START The data

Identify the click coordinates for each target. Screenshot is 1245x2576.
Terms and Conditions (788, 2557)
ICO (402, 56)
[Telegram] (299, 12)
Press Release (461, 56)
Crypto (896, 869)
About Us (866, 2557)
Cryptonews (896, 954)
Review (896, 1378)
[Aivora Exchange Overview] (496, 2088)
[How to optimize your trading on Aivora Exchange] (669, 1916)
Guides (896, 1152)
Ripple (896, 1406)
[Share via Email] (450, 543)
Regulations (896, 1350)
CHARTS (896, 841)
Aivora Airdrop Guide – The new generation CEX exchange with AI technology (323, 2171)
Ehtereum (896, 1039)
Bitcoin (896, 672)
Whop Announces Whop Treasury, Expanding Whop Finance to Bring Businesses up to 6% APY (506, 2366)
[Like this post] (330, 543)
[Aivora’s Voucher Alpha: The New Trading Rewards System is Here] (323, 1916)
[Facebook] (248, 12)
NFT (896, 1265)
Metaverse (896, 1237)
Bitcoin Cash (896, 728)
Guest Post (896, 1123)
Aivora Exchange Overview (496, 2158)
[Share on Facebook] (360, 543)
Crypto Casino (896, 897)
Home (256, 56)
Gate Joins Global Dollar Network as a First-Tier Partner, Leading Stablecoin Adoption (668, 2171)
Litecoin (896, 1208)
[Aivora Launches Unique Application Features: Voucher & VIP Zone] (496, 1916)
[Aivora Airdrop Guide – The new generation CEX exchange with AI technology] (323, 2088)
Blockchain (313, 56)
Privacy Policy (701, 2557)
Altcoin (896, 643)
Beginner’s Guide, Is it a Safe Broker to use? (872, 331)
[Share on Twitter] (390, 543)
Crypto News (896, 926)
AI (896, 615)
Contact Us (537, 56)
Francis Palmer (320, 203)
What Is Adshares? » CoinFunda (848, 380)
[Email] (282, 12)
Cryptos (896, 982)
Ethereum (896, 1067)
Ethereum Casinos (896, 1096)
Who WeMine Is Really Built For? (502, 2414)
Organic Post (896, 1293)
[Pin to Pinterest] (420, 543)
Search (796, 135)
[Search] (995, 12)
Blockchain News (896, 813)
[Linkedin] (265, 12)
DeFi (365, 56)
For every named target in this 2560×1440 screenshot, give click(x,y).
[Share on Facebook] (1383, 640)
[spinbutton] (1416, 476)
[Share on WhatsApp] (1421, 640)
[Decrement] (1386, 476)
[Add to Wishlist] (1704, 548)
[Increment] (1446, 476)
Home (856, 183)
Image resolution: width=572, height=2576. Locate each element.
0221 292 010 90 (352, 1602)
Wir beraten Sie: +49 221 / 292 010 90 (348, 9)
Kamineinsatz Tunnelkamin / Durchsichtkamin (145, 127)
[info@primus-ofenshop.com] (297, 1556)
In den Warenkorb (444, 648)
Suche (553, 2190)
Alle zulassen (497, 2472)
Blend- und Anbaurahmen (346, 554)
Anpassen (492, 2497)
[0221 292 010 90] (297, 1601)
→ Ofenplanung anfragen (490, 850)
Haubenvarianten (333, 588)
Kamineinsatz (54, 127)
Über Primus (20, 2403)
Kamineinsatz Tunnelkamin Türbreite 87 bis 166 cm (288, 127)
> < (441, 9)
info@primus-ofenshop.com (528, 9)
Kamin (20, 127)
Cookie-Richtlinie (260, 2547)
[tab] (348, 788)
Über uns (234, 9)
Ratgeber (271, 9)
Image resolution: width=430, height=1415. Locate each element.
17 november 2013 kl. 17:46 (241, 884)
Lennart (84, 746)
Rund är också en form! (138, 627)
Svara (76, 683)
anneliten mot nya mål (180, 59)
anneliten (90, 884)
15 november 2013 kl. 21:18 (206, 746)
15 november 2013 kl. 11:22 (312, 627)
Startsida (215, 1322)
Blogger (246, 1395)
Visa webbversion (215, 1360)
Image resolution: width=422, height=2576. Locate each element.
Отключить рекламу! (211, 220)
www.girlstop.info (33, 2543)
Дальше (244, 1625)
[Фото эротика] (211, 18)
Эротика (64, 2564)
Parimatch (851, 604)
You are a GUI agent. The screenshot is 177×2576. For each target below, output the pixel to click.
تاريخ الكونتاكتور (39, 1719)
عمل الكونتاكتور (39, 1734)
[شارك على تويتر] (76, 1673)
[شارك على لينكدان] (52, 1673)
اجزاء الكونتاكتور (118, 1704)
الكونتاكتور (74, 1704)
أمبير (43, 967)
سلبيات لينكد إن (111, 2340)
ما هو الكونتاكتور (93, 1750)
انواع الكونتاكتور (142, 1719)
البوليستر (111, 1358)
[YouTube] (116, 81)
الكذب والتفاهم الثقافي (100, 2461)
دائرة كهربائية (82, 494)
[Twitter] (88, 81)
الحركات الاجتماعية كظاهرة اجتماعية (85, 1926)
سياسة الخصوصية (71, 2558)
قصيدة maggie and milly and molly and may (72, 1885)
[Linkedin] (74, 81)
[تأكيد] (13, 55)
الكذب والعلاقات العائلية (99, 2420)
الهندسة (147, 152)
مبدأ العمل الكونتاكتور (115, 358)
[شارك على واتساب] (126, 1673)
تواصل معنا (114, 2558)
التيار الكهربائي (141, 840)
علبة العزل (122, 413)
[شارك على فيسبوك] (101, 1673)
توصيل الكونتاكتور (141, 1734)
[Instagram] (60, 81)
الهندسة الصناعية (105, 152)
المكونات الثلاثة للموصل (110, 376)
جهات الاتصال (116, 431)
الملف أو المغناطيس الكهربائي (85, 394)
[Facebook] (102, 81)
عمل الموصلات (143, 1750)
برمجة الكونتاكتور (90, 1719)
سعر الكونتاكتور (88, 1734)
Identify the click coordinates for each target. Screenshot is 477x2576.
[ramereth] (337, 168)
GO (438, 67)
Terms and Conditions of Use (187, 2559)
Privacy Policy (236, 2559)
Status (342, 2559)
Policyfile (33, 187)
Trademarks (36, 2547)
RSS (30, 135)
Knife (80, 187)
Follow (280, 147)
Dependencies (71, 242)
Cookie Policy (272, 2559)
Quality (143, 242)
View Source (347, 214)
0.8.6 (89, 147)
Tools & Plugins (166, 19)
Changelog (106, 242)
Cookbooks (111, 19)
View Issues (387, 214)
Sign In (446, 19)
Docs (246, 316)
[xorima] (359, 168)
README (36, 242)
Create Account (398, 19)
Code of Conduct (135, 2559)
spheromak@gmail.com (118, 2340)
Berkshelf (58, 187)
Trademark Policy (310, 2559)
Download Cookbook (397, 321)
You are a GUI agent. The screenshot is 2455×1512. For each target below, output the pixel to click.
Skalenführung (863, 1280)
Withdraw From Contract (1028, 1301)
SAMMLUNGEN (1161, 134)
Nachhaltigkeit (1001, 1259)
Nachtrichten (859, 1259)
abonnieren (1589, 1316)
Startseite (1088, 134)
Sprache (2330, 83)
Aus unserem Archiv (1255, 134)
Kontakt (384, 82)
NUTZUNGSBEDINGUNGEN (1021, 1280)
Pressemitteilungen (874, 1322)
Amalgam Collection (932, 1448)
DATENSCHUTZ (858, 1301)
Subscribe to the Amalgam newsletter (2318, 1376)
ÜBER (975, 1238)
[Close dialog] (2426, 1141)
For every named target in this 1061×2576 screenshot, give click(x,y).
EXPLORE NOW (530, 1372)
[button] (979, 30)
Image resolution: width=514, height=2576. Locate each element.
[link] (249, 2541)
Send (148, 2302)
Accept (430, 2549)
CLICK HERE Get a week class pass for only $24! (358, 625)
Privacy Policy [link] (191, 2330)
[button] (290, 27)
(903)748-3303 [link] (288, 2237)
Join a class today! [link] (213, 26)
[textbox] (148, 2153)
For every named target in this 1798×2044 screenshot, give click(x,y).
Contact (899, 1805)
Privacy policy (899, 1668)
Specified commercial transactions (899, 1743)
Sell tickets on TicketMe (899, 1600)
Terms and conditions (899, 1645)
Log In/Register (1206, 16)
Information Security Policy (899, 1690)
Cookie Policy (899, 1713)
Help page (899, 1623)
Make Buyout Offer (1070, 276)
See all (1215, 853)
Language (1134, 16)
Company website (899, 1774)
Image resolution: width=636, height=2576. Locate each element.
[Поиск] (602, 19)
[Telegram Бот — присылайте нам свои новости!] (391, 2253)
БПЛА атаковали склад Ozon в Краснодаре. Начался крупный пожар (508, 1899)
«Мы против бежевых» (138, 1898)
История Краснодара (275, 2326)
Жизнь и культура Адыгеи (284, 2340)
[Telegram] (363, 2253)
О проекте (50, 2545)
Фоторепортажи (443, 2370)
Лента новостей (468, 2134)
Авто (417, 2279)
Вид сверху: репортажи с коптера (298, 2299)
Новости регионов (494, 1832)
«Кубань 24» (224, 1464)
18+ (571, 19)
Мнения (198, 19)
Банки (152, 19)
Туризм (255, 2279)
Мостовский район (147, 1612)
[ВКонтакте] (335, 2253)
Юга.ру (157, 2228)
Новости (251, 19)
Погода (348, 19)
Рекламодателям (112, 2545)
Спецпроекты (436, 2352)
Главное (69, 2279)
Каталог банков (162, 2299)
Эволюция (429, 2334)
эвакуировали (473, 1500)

END The data

## Aim of the exercise:
The line containing "История Краснодара (275, 2326)" marks the start; retype it and each line after it through the end of the records above, exactly.

## Output for this task:
История Краснодара (275, 2326)
Жизнь и культура Адыгеи (284, 2340)
[Telegram] (363, 2253)
О проекте (50, 2545)
Фоторепортажи (443, 2370)
Лента новостей (468, 2134)
Авто (417, 2279)
Вид сверху: репортажи с коптера (298, 2299)
Новости регионов (494, 1832)
«Кубань 24» (224, 1464)
18+ (571, 19)
Мнения (198, 19)
Банки (152, 19)
Туризм (255, 2279)
Мостовский район (147, 1612)
[ВКонтакте] (335, 2253)
Юга.ру (157, 2228)
Новости (251, 19)
Погода (348, 19)
Рекламодателям (112, 2545)
Спецпроекты (436, 2352)
Главное (69, 2279)
Каталог банков (162, 2299)
Эволюция (429, 2334)
эвакуировали (473, 1500)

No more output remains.